How many times have you got to the end of a film and wondered out loud who the ‘content creators’ are? Heck, who – outside of boardrooms – actually calls films and TV shows ‘content’ anyway? Oooh, I fancy a night out: I must go and see the latest summer content at the local Odeon. Doesn’t really stack.
Warner Bros also, on a smaller scale than the one we’re about to discuss, began removing films and shows from its Max service last year, so as to save on residuals and such like it otherwise would have to pay to, er, ‘the content creators’. Take 2020’s film
An American Pickle, for instance, starring Seth Rogen, that
was amongst a raft of titles that disappeared last August.
Mitigating that, at least it’s been released on disc, so there’s some way to watch it. But as we’ve been discovered with Disney and Disney+, that’s not always the case.
Disney has thus far spent this year the best part of $2bn on ‘content impairment charges’,
so it can remove over 40 exclusive shows and movies from its Disney+ services. It’s done some sums, and worked out that through the miracle of Corporate Accounting ™, it’s cheaper to pay billions to remove shows than to keep them on its service.
Much has been written –
including on this very site – about how programmes such as the high-profile
Willow were removed from Disney+ in May.
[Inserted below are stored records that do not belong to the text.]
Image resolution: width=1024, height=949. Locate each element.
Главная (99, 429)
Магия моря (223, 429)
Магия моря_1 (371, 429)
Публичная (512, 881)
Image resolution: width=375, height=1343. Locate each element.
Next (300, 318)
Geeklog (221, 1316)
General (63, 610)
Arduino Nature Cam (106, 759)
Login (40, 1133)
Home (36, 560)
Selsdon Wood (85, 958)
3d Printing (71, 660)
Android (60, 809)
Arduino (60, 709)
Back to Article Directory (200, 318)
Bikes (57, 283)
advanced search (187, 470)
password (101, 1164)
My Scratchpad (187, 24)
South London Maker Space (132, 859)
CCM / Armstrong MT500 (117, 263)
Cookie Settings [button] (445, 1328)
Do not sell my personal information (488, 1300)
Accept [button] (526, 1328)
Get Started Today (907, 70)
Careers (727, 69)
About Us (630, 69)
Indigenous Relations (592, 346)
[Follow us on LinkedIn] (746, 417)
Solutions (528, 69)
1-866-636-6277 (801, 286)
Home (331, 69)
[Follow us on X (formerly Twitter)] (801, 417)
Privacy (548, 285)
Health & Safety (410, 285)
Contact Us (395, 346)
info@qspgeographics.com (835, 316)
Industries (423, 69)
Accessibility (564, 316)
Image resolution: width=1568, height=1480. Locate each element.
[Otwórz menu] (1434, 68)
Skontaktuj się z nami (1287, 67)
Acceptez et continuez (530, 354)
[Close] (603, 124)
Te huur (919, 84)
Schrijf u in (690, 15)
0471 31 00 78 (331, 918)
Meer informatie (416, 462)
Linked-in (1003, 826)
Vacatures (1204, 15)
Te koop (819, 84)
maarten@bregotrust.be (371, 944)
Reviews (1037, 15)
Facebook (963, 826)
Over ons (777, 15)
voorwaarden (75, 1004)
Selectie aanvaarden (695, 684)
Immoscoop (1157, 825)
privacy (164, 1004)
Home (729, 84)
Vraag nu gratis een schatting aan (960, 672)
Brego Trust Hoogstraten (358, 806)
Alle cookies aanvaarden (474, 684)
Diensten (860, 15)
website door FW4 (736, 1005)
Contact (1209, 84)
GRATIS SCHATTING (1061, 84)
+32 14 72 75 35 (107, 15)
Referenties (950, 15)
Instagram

But the really worrying thing I’d suggest isn’t the removal and adding of shows and films, it’s the taking away of any way at all to watch them.
When streaming sprung up, there was an idyllic moment where it felt for a while that it brought some degree of permanence to a movie. That not only would it give us access to umpteen films in seconds, but that they’d always be there.
That’s not always been the case, as the
Flixster Video debacle in the UK demonstrated. But it’s not a big stretch to believe that if Disney had made a show for its Disney+ service, it would, well, keep the show available on its Disney+ service.
That is, however, not so. And in the case of Disney, it reduced its physical media business to a shell of what it once was, meaning that all those productions it’s removed? You can’t even get the vast majority of them on disc. You can’t get them anywhere, to my eyes. That may change over time, but the more immediate threat
is a further proposed ‘content impairment charge’ of $400m, which suggests around a dozen more productions are for the chop. Whilst Disney has indicated it’s reversing the decline of its physical media output, it’s also trimming back its streaming service further.
The likes of
Star Wars and Marvel will be safe, of course. The big stuff, as a rule, always is. It’s the discoveries, the catalogue, the library, the hidden gems.
What we’re left with is a bunch of streaming services that primarily focus on the 10%. The 10% of films and television shows that are the most popular, or the most likely to get some degree of interest. The other 90%? Well, they’re part served by more niche streaming services – BFI Player, Mubi, Studiocanal Presents, Curzon, Britbox, Arrow et al – but there’s only so much they can do. Digital services also offer a number of films via video on demand too, and in truth, it’s a hell of a selection out there.
But it’s nowhere near permanent. The end of one rights deal, and a film can disappear. A bad set of quarterly results, and ‘content’ may need some ‘impairment’.
It’s a regular drum we beat here, but with physical media – VHS, DVD, UMD (remember them?), Betamax, HD DVD, Laserdisc, Blu-ray and such like – nobody, however much they liked, could come into your home and remove a film. You had a copy, it was there.
Something’s got to give here, and maybe we’re at a turning point. Maybe the assumption has gone that the big streaming services, no matter how convenient they undoubtedly are, are reliable archivists of films. The vast majority simply aren’t. Under the way film rights are issued, it’s clear that it’s near impossible to be a long term reliable resource of films.
Disappointingly, some aren’t even interested in trying, it seems. Even with the material they make themselves.